Text segment:
Saturday 27 April 2024

Lesvos - Day 1 - 17th April 2024

A adventure:

Like many others, we all arrived on Lesvos on a very convivial flight from Stansted. I have not seen such a birder filled plane in ten years. There was still plenty of snow in middle-Europe and the views down below was spectacular.

I always imagine what birds I am flying over

The drop down over the Aegean was filled with cloud and we took the direct approach into Mytilene but I doubt we would have seen the island on the usual circuit anyway! Before too long we were on the road and at the Pela and refreshed before our first trundle out. It was to become a very productive two and a half hours.

Two Spur Winged Plovers at the Tsiknias river mouth got things off to a flying start - never a guaranteed bird here before a bump through Loutzaria where Eastern Olivaceous Warblers chattered in their cyclical manner from the Chaste Trees.

Records for the exercise:
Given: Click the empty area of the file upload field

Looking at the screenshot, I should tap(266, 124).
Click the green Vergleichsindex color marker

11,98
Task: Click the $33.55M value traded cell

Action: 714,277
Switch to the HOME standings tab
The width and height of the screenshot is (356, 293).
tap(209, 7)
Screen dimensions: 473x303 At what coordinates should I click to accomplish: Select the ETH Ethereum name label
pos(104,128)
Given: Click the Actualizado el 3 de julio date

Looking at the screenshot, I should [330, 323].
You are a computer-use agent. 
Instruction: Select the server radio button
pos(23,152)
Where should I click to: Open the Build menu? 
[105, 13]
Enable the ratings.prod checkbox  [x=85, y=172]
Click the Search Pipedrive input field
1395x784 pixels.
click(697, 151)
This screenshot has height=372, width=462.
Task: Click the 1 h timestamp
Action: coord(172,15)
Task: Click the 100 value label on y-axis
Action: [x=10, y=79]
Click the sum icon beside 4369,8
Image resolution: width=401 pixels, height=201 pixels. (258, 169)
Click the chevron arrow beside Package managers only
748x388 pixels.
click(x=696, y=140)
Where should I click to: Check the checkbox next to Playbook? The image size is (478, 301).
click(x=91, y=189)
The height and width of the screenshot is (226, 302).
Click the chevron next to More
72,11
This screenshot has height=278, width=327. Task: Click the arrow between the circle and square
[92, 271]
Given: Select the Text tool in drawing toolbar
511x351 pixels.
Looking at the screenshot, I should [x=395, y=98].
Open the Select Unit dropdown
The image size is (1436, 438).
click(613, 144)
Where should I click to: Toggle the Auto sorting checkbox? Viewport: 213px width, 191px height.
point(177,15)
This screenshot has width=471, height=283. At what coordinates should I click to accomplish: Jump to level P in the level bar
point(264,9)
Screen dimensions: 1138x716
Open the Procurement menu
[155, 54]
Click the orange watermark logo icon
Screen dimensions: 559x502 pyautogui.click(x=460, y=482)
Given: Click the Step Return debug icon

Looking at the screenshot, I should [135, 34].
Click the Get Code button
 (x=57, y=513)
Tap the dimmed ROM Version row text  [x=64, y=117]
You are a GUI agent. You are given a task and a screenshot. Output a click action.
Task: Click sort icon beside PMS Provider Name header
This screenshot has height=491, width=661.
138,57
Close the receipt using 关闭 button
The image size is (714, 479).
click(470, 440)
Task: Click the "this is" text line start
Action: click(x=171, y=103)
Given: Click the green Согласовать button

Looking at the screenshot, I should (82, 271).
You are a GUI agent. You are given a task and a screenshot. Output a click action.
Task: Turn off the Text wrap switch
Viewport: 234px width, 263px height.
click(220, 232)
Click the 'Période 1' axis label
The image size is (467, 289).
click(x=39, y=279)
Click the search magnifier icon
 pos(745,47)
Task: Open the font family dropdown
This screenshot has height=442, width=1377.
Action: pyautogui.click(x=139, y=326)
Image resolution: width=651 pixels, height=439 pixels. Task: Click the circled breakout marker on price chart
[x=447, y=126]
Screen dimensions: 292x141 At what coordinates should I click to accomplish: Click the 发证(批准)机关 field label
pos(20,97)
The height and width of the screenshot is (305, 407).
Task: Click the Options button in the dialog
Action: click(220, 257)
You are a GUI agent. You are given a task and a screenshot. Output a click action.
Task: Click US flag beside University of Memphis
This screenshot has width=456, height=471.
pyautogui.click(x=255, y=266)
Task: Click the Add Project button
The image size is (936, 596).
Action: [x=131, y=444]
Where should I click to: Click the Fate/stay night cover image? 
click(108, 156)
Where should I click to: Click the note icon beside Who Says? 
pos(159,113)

Problems to solve:
- 1) In the Lesvos trip report, what was seen at the Tsiknias river mouth?
- 2) Return the lines of the listing from the line containing "Close the receipt using 关闭 button" to the line containing "[x=447, y=126]", both ends included, reproduced without any change.
The trip report and the listing come from separate, unrelated sources.

Replies:
- 1) Two Spur Winged Plovers.

- 2)
Close the receipt using 关闭 button
The image size is (714, 479).
click(470, 440)
Task: Click the "this is" text line start
Action: click(x=171, y=103)
Given: Click the green Согласовать button

Looking at the screenshot, I should (82, 271).
You are a GUI agent. You are given a task and a screenshot. Output a click action.
Task: Turn off the Text wrap switch
Viewport: 234px width, 263px height.
click(220, 232)
Click the 'Période 1' axis label
The image size is (467, 289).
click(x=39, y=279)
Click the search magnifier icon
 pos(745,47)
Task: Open the font family dropdown
This screenshot has height=442, width=1377.
Action: pyautogui.click(x=139, y=326)
Image resolution: width=651 pixels, height=439 pixels. Task: Click the circled breakout marker on price chart
[x=447, y=126]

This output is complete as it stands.